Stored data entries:
########################################

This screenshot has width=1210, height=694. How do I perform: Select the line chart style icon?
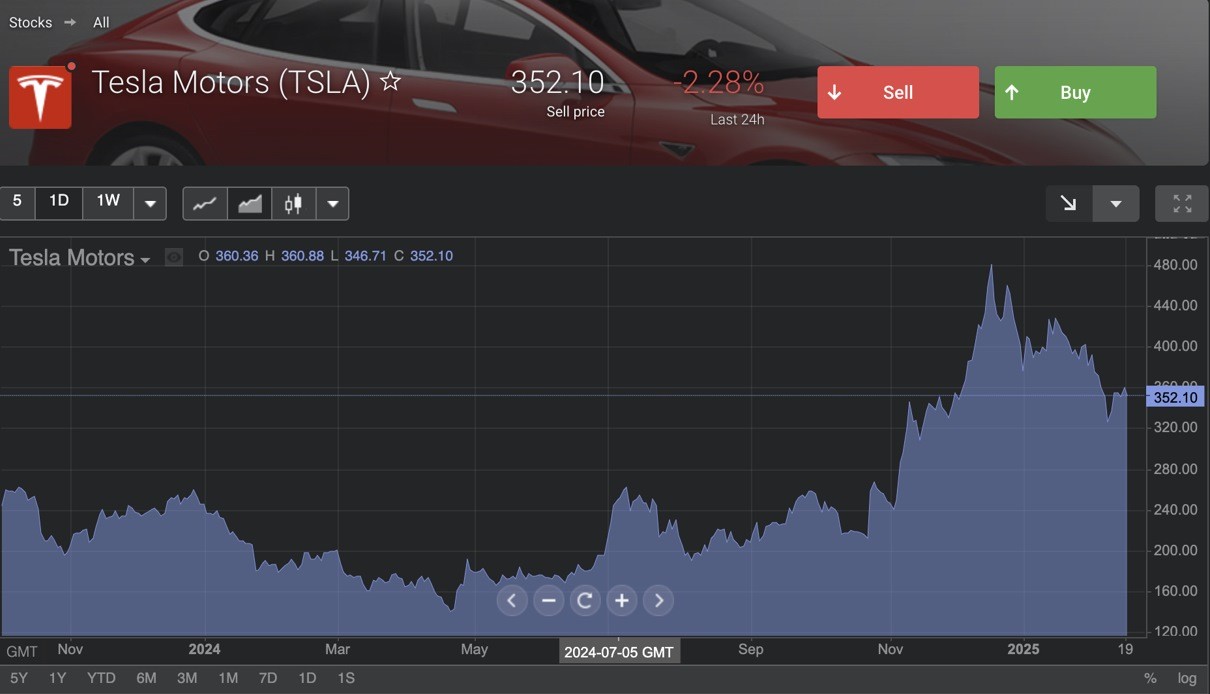[205, 203]
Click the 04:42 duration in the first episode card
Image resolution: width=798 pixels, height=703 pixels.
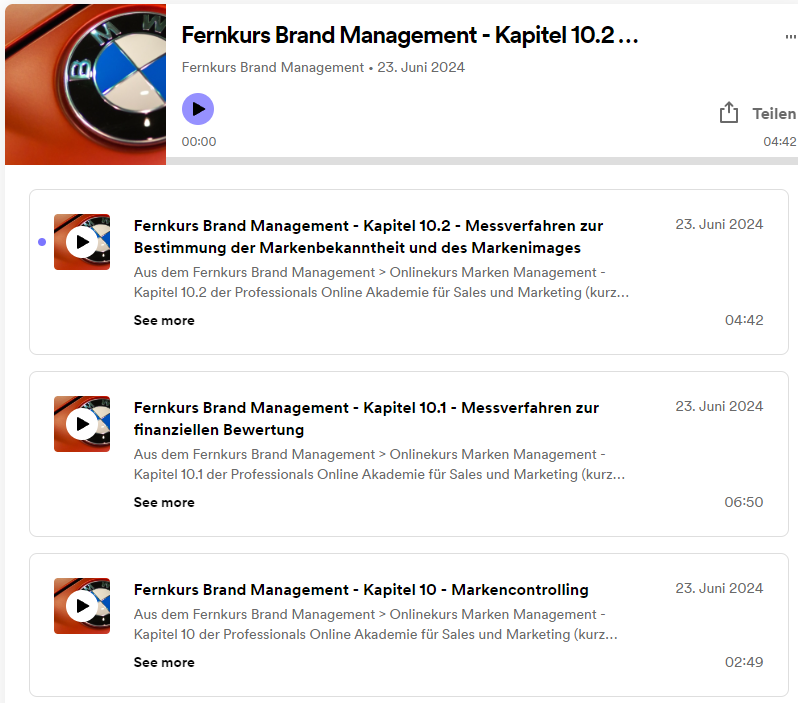pyautogui.click(x=744, y=321)
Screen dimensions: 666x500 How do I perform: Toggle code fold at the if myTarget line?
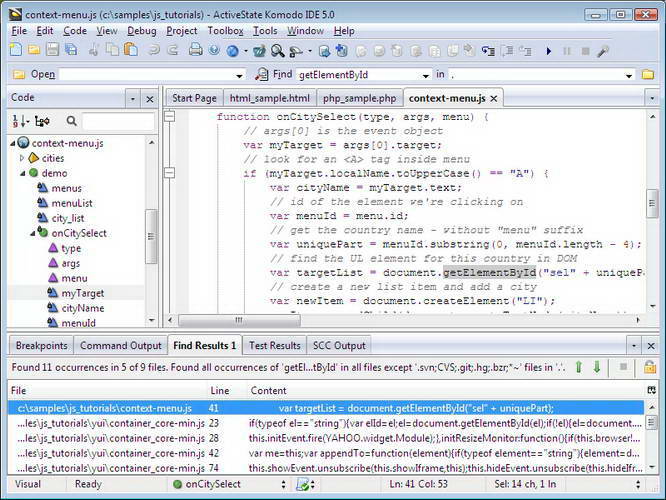point(170,173)
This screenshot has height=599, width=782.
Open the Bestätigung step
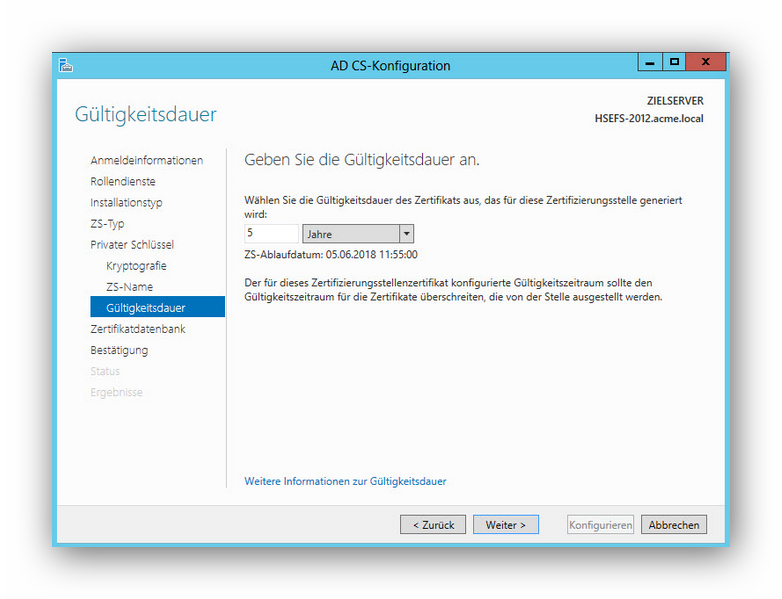pyautogui.click(x=119, y=350)
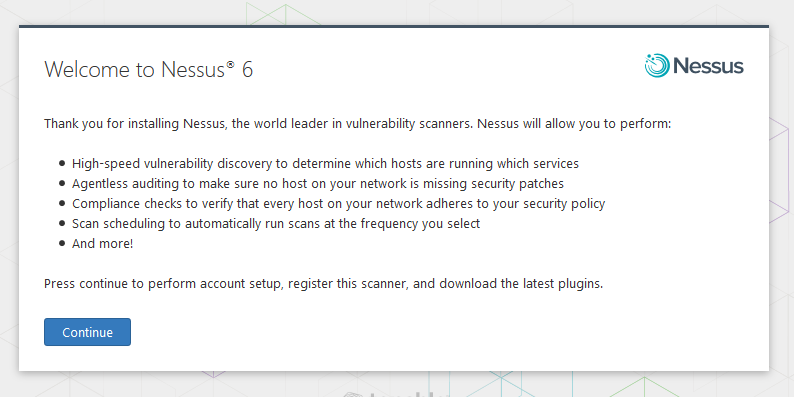Click the partially visible tenable logo at bottom
The width and height of the screenshot is (794, 397).
[x=398, y=393]
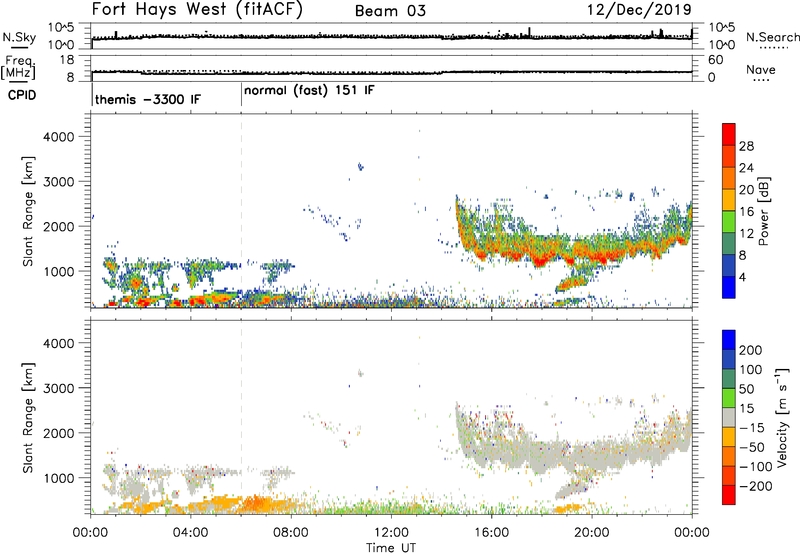Click the yellow 16-20 dB Power colorbar segment
The height and width of the screenshot is (554, 800).
point(729,200)
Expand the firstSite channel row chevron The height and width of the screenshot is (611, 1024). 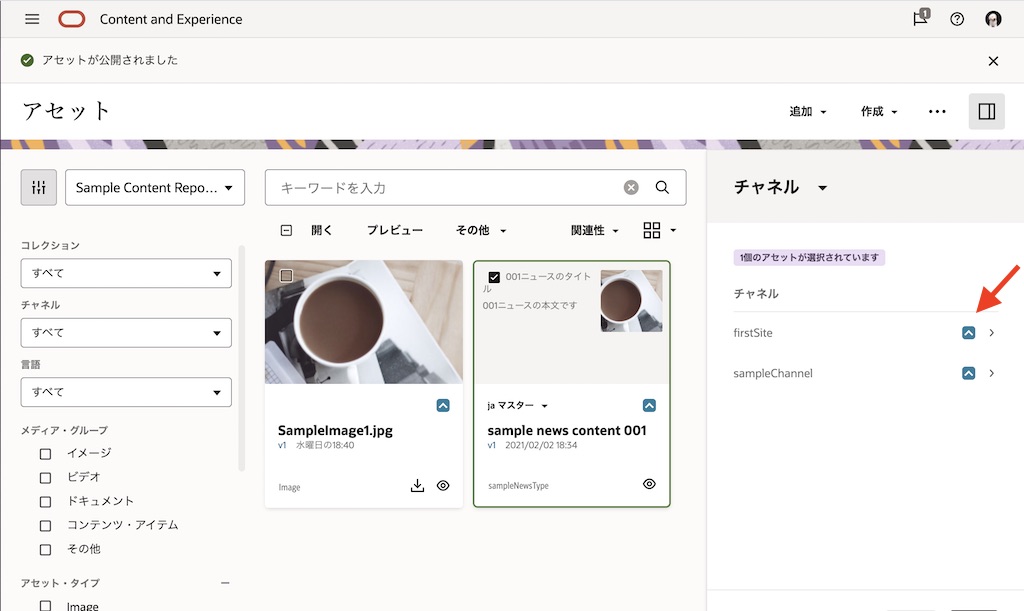[991, 332]
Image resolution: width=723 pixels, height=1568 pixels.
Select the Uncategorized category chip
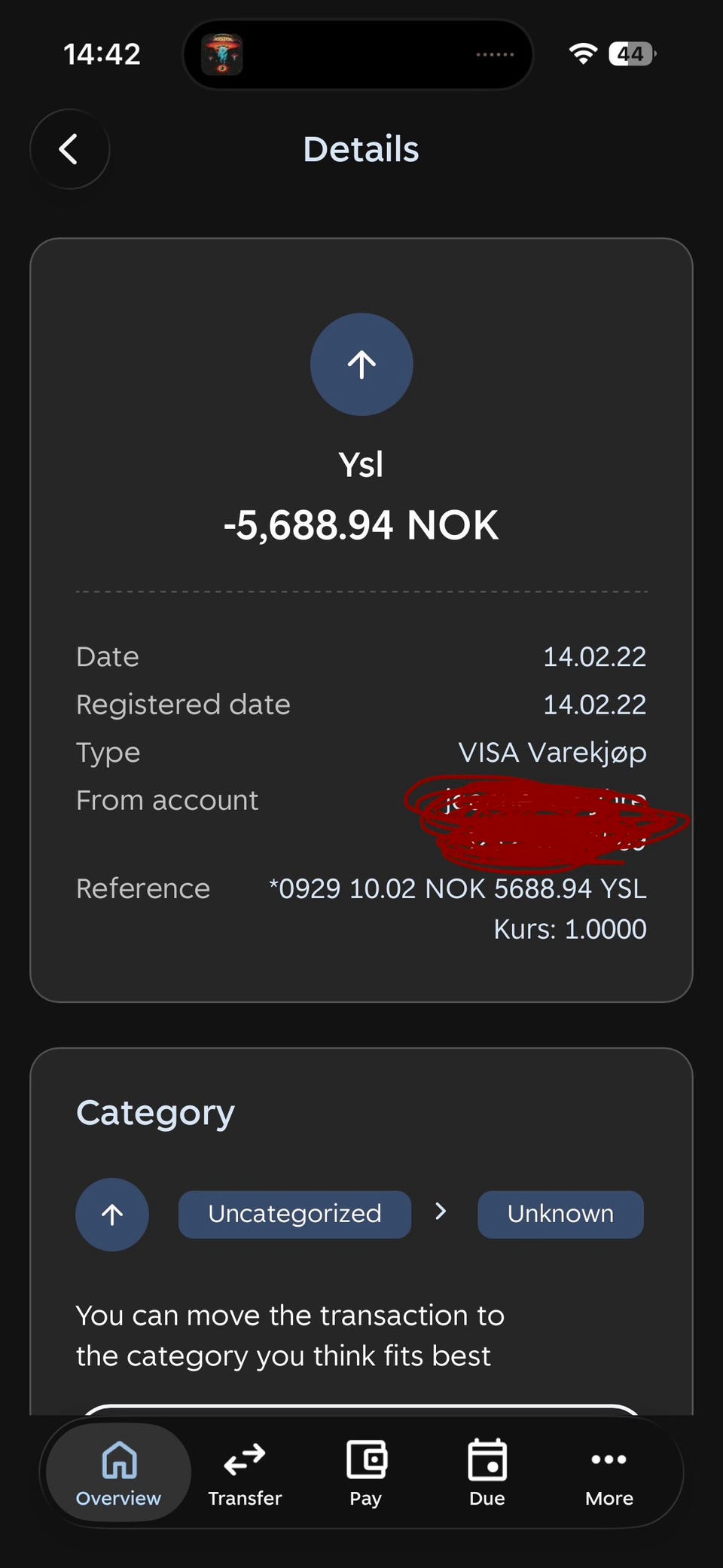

########################################

▶ Work request:
From the line with "Image resolution: width=723" to the final line of the entries above, reproduce each line exactly and nothing else; the pictures stay out.

▶ Response for this exercise:
Image resolution: width=723 pixels, height=1568 pixels.
Select the Uncategorized category chip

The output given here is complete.